▶ **Objectives**:
1. In the passage on physics and the new worldview, reproduce the part starting with "There is a non-material side" and going on through "results require it.", substituting "immaterial" for "non-material".
2. List every calendar year mentioned in the passage on physics and the new worldview.
3. Write what follows the last sentence of the passage on physics and the new worldview, continuing it in the same manner.
-------- Extract to read --------
The Physics and New Worldview

The ultimate goal of physical theory must be the absolute order of nature.

Anything less leaves unanswered our origins, our position, and our destiny.

 

There is a non-material side to reality without which no physics can be complete. Its existence is realized by the one feature which joins it to the material world. That is motion. Light and electric and gravitational fields are pure motion. Stop their motion and they cease to exist.


Reality consists of the material and the non-material


Wave motion is the means by which energy is transmitted through a medium. If light and fields owe their being solely to their wave action, then underlying their existence must be a medium that also is non-material. The medium cannot be detected directly by sensing devices, but its existence can be inferred by experiments whose results require it.

In 1887, Michelson and Morley tried to measure the movement of the earth through what was then believed to be an ether which permeated space and provided the medium by which light waves traveled. There was no detectable movement of the earth relative to the motion of light whatsoever. Einstein accepted light's velocity as being an absolute, but he contended that it was so because of contraction of anything in motion relative to light that prevents a measurement of the effect. He dismissed the ether as being superfluous.

In 1913, eight years after Einstein published his theory of relativity in which he asserted that no medium was necessary for light's propagation, Georges Sagnac, a French physicist, modified Michelson's experiment so that a split beam of light was directed around the edge of a 20-inch turntable. With a center of rotation, when the table was turned, the edge by necessity would have to move through space. Since light was traveling around the edge, if light were waves in a medium, any rotation of the table would move relative to the light waves, and hence their medium.

When the table was rotated, this indeed happened. The light beam directed back upon itself while the table was turning formed interference fringes. That the light did not come back in phase indicated that the table edge had moved relative to light waves during their circling, or more correctly, relative to the non-material medium which carries the light waves.

In 1925, Michelson with Henry Gale adjusted the original experimental conditions so that they measured the earth's rotation, and modification successfully showed Sagnac's discovery. The Sagnac effect has since been used to develop optical gyroscopes which are widely employed in navigation, so there is no question of its validity.

There is a non-material medium

Why then has there been such denial of the existence of the medium?

Physicists abhor a medium. In the wake of the Aristotelian downfall thinking changed in such a way that it has not been able to adjust to anything that refutes the conditions upon which physics is founded. The Galilean-Newtonian worldview that gave rise to dynamics has discrete bodies moving without support through an unreactive space void. Any medium for a carrier of light waves cannot at the same time be a non-resisting environment through which material bodies move. Since dynamics is based on the Newtonian concept of forces acting at a distance across space, any interaction between matter and a space medium would put into question the basic principles of physics.

The Galilean-Newtonian worldview does not show reality

The Greeks believed that everything has a natural place in the universe and strives to reach it. Motion, therefore, in the Greek physics was a form of change. A change of position required a force, and any sustained motion required a continual force. The perplexing question was why a thrown object should continue after it leaves the hand. This was answered as being caused by a commotion created in the air behind the object that propelled it forward. It was discrediting of this theory that led to Galileo's novel conception of motion.

In experiments with trajectories and inclined planes Galileo realized that it is not motion but the change of motion that requires a force. If all obstructions and resistances are removed, there was apparently no reason why something in motion should not go on indefinitely. Force causes acceleration, not motion, so a motion by itself remains undiminished unless obstructed or acted upon. Galileo, therefore, came to the remarkable conclusion that motion is more than change, it is a state of being, just as being at rest is a state. Once motion is instilled, unless interfered with, it persists forever.
-------- Information given --------
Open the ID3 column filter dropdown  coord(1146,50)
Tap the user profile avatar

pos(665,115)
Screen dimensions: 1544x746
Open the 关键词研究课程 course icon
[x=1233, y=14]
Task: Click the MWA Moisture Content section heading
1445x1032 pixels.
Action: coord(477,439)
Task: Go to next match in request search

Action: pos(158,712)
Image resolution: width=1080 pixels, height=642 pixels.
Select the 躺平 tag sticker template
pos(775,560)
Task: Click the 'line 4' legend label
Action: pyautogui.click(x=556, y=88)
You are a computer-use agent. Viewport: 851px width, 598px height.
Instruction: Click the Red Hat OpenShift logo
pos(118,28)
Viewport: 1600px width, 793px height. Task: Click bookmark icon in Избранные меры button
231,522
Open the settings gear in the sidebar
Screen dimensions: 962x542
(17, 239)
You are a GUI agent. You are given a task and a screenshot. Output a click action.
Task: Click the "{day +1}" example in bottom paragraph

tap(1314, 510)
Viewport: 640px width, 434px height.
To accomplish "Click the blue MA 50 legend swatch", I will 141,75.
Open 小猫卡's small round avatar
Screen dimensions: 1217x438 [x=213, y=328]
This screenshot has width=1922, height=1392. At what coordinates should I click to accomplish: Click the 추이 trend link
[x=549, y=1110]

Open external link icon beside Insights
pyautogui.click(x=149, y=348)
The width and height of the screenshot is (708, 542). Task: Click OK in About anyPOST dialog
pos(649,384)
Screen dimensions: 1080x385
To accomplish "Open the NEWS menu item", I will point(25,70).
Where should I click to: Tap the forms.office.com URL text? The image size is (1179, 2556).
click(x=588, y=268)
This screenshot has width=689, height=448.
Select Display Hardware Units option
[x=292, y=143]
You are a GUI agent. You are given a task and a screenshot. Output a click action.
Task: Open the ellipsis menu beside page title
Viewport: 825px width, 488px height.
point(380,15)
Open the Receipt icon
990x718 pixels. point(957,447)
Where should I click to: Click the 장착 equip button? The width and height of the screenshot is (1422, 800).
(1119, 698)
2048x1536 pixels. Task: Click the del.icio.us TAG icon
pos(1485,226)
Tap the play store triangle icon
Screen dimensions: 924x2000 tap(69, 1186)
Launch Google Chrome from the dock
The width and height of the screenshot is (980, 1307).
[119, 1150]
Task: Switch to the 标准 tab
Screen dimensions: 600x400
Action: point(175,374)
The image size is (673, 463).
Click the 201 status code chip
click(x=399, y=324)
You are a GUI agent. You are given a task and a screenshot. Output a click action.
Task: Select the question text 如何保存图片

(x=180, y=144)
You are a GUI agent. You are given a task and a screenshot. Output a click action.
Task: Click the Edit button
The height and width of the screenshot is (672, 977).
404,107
--------
▶ **Answers to the problems**:
1.
There is a immaterial side to reality without which no physics can be complete. Its existence is realized by the one feature which joins it to the material world. That is motion. Light and electric and gravitational fields are pure motion. Stop their motion and they cease to exist.


Reality consists of the material and the immaterial


Wave motion is the means by which energy is transmitted through a medium. If light and fields owe their being solely to their wave action, then underlying their existence must be a medium that also is immaterial. The medium cannot be detected directly by sensing devices, but its existence can be inferred by experiments whose results require it.

2. 1887, 1913, 1925

3.
After the heliocentric system of Copernicus, this was the most revolutionary idea to come out of the Renaissance. It changed a way of thinking and set the foundation to a new worldview. Galileo, by his conception of motion as a state, detached motion from its mooring and set it free to fly through space unimpeded and endlessly. The effect of motion being a state was that a moving body no longer needed any participation by the space through which it travels. Space became a void, and could be nothing more.

That something can propagate its own motion is a deceptive notion. To us it seems obvious, even self-evident. But that is because we have been taught that way. The idea that once something is given a motion it will continue indefinitely without further association is sheer abstraction. It does not exist in reality. Motion is not something that is instilled in a body like a property which, if not given up, keeps it going forever. Nothing inanimate can propagate its own motion. It is utterly and absolutely impossible.

The belief has no rational basis and was assumed to be true because it just seems that that is what happens. That abstract concept, nevertheless, shaped the worldview and set the course of physics for the next four hundred years.

It was this abstraction of motion as a state that Newton seized upon and turned into his theory of inertial motion. Newton made gravity a force of attraction between masses acting at a distance across space to veer inertial motion into the perpetual falls of bodies in orbit. To make the conditions fit the equations he had to have his force of attraction diminishing in strength by the square of the distance, despite the fact that it bears no resemblance to any natural geometry.
Newton devised a mechanical model in which the universe was laced with lines of attraction between massive bodies where mass and charge were regarded as innate unaccountable properties of matter. Time was absolute, and the space of the universe was an immobile arena in which matter and light moved alike.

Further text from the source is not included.